On November 7, 2025, Japanese Prime Minister Sanae Takaichi made a statement in the National Diet that a Chinese attack on Taiwan could potentially constitute an "existential crisis for Japan" which would allow the country to take defensive military action. This caused a diplomatic crisis between the two countries. The Chinese government implemented a series of countermeasures against Japan, including a ban on Japanese culture. In late November, an insider revealed that the team was making changes to the map in response to this, which would result in the update being delayed. Players deemed it unlikely that HoYoverse would recreate the region's entire map in the remaining time, suggesting instead that modifications would be made to existing content. On December 5, 2025, it was announced that version 3.8 would have an abnormal duration of eight weeks rather than the standard six, and that version 4.0 would be released on February 13, 2026. On December 8, the developers issued a statement hinting that they were editing content related to Planarcadia, which stated their intention was to improve the experience for players.

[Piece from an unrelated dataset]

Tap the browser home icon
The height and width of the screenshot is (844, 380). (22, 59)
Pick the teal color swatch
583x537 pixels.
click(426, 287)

Nicolas Dixmier, an editor at Jeuxvideo.com, observed that while the architectural style of Planarcadia's maps that were available at launch were strongly reminiscent of Tokyo, with areas like Duomension City resembling Akihabara, Dovebrook District echoing Kabukichō, and Graphia Academy looking much like a Japanese high school. He said the location names no longer carried clear Japanese connotations, and indicated that some of its contents had become Westernized.